Note from Storm: I know, Revitalization News has already had several articles about the Seattle waterfront reinvention, and many more about similar projects in other cities around the world. But the replacement of the badly-planned (and badly-built) Alaskan Way Viaduct—which has isolated citizens from their waterfront for decades—is of personal interest to me. I met with the city’s planners (as well as local politicians and architects) back when the idea of dismantling the Viaduct and replacing it with a revitalized waterfront was just gaining a bit of momentum. So, I’ve followed this difficult, divisive, disruptive, and occasionally disaster-prone project fairly closely over the past decade. This excellent article provides an overview of the winning designs.

From the article: The Alaskan Way Viaduct is coming down, and a vast new park system is coming up. The debates cities have over tearing down elevated urban highways can be intense—what with opponents preying on commuter nightmares of crippling traffic, despite much evidence to the contrary—but deciding for removal can open up a world of opportunities for long lost public space. Just ask Seattle.

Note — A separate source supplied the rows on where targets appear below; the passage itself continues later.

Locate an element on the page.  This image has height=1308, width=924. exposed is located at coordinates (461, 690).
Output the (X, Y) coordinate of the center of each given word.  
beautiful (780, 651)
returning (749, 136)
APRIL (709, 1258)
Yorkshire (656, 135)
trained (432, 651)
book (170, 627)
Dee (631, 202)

It’s been a few years since the city started to demolish the double-decker Alaskan Way Viaduct that severs downtown from Elliott Bay. And it’ll be several more until the job is done. But Seattle is already making progress on the multi-part, billion-dollar waterfront plan that will recapture acres of prime area that have lived in the shadows of the road for half a century.

We’re excited to move into a more urban future with the waterfront,” says Marshall Foster, director of the waterfront project for the city. “We’ve been talking about removing this viaduct literally since it was built in 1953. We’ve been looking at it saying, ‘My god, what did we do?’

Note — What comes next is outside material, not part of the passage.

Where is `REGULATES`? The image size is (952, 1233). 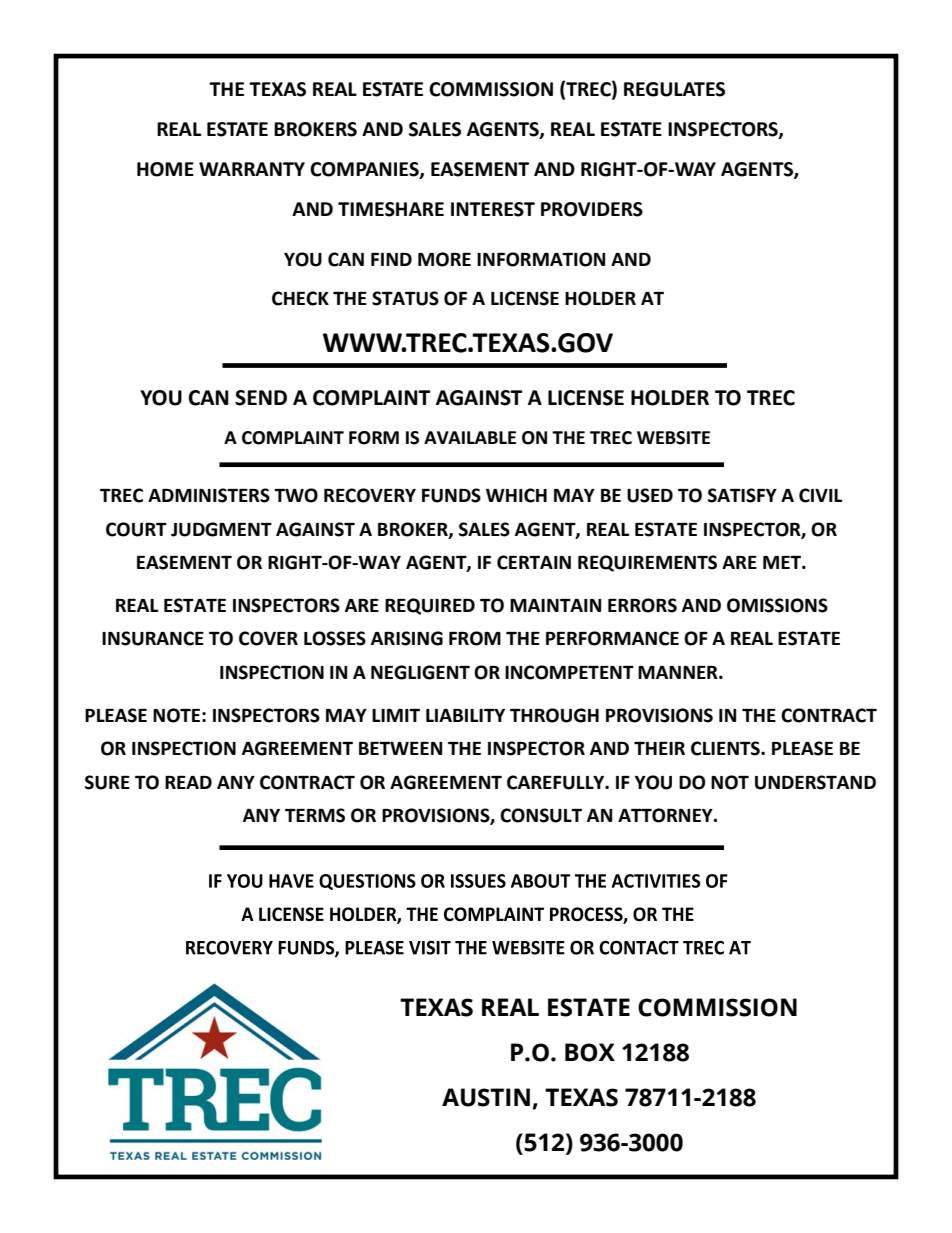
REGULATES is located at coordinates (674, 89).
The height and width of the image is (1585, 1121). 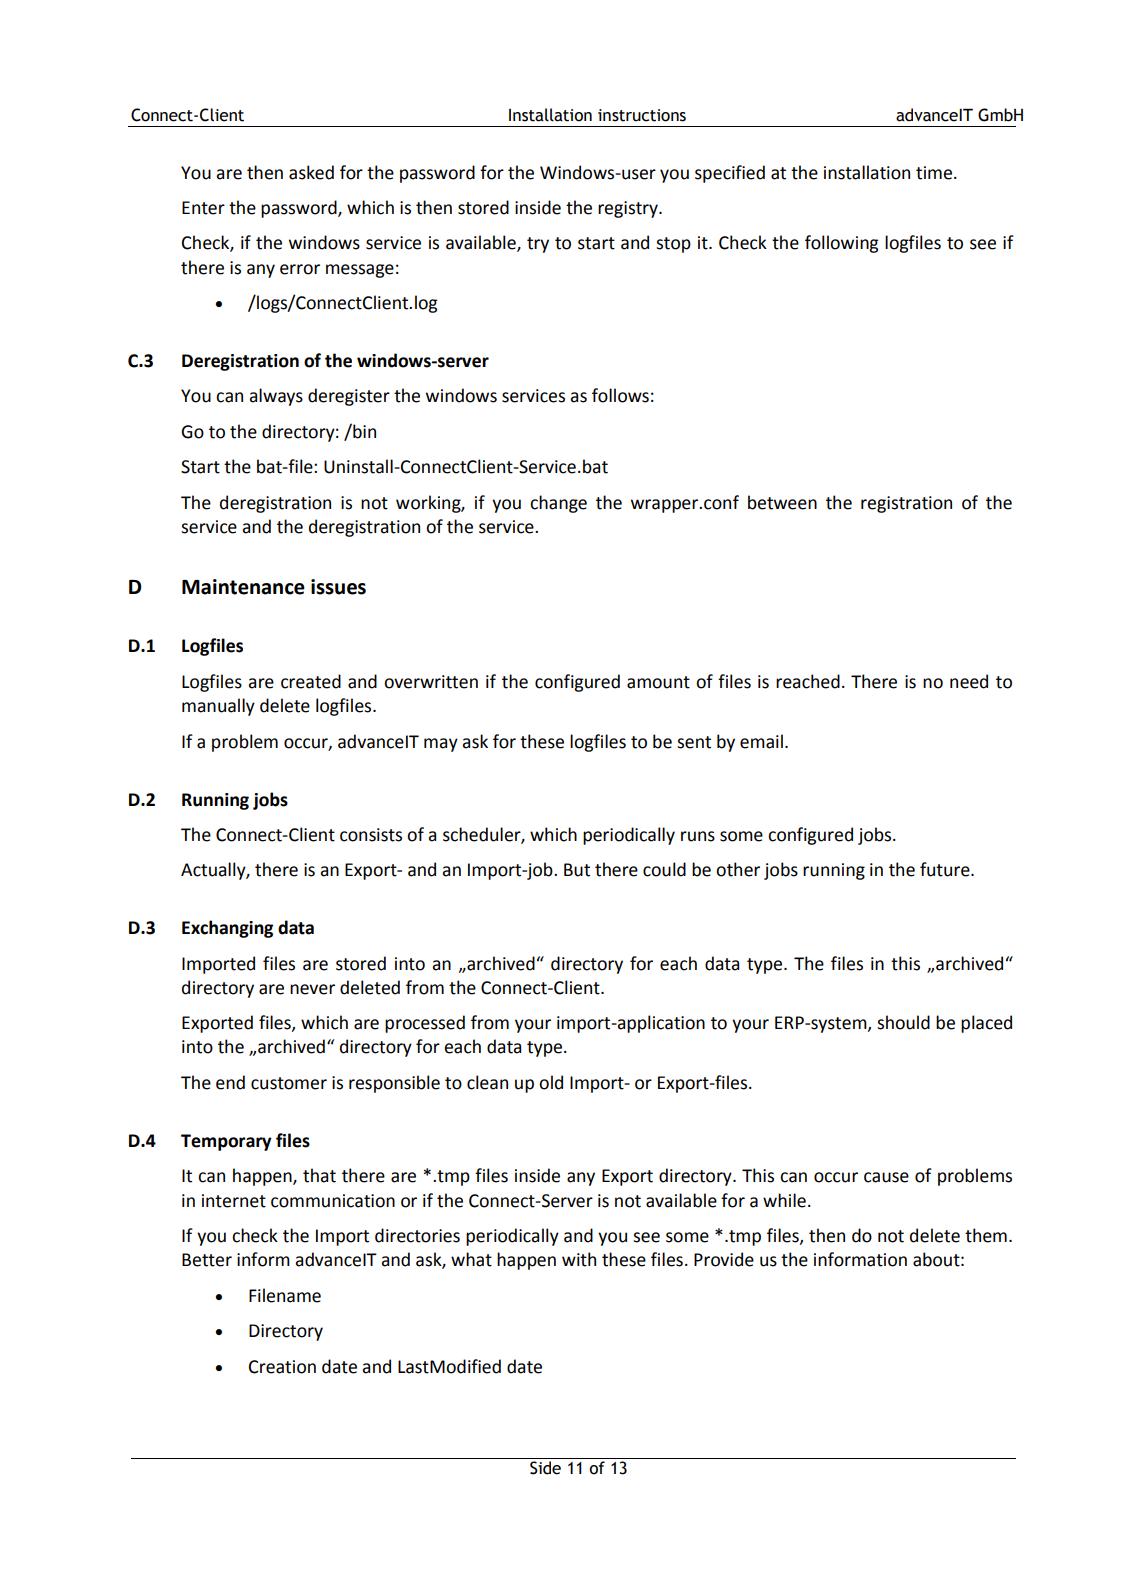 I want to click on Creation, so click(x=282, y=1367).
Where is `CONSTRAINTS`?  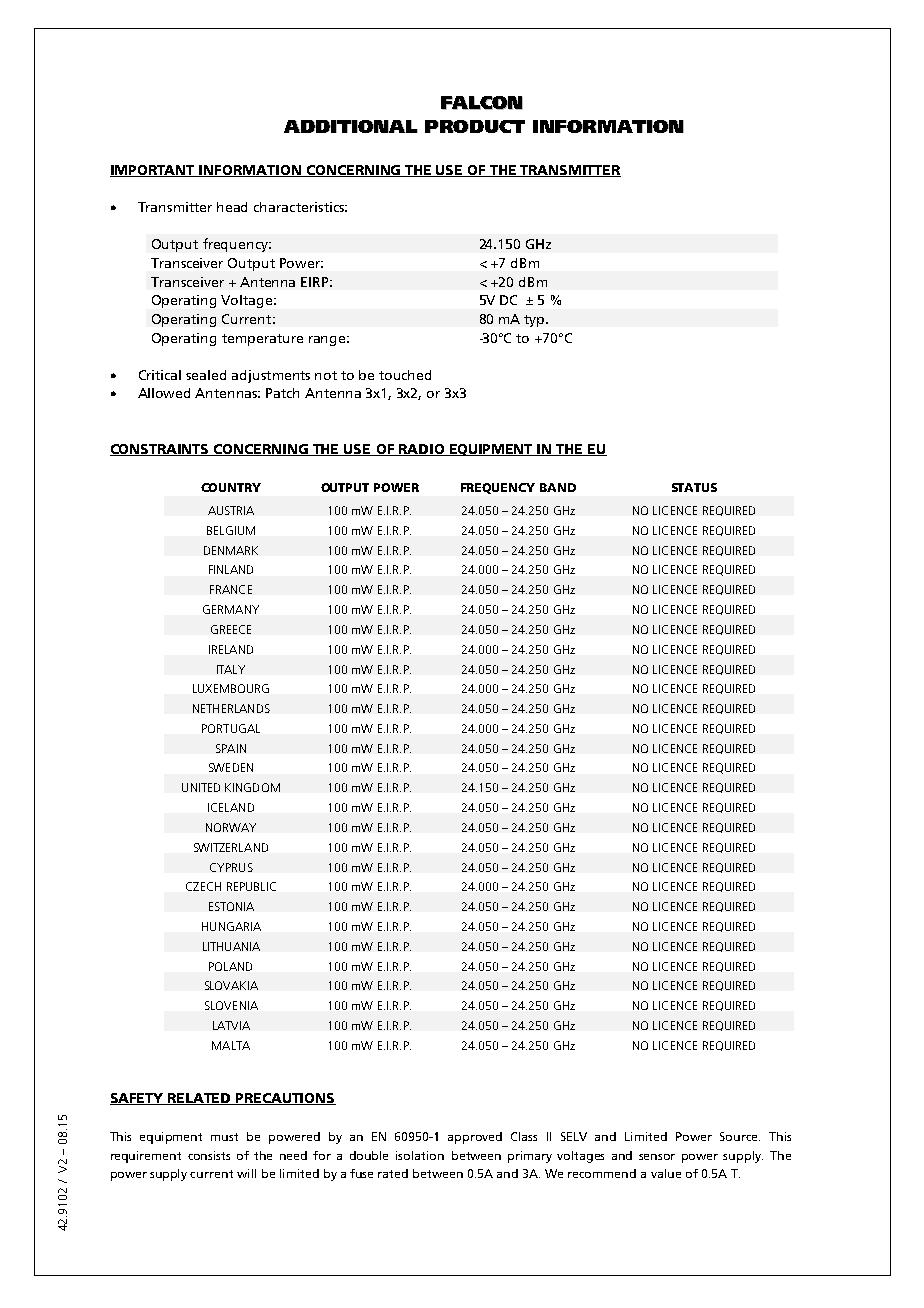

If residents like the look of what replaces the viaduct, they’ll have landscape designer James Corner to thank. The creative mind behind New York’s elevated High Line Park, and more recently Cleveland’s Public Square, won an international competition for the project a few years back.

Foster recalls that Corner—who hails from industrial Manchester, England—“really captured the working character of Seattle’s waterfront” during a packed public meeting where he offered a three-pronged vision:

  • See the Elliott Bay area as Seattle’s own personal Central Park, the core of a great chain of public space that rimmed the waterfront;
  • Reconnect the waterfront with the downtown and other adjacent neighborhoods via a new local street grid friendly to pedestrians;
  • Make the public spaces surrounding the waterfront true destinations—hence plans for Waterfront Park, an arts and culture spot that will house a performance venue, and Pier 62-63, an athletic area designed for recreation.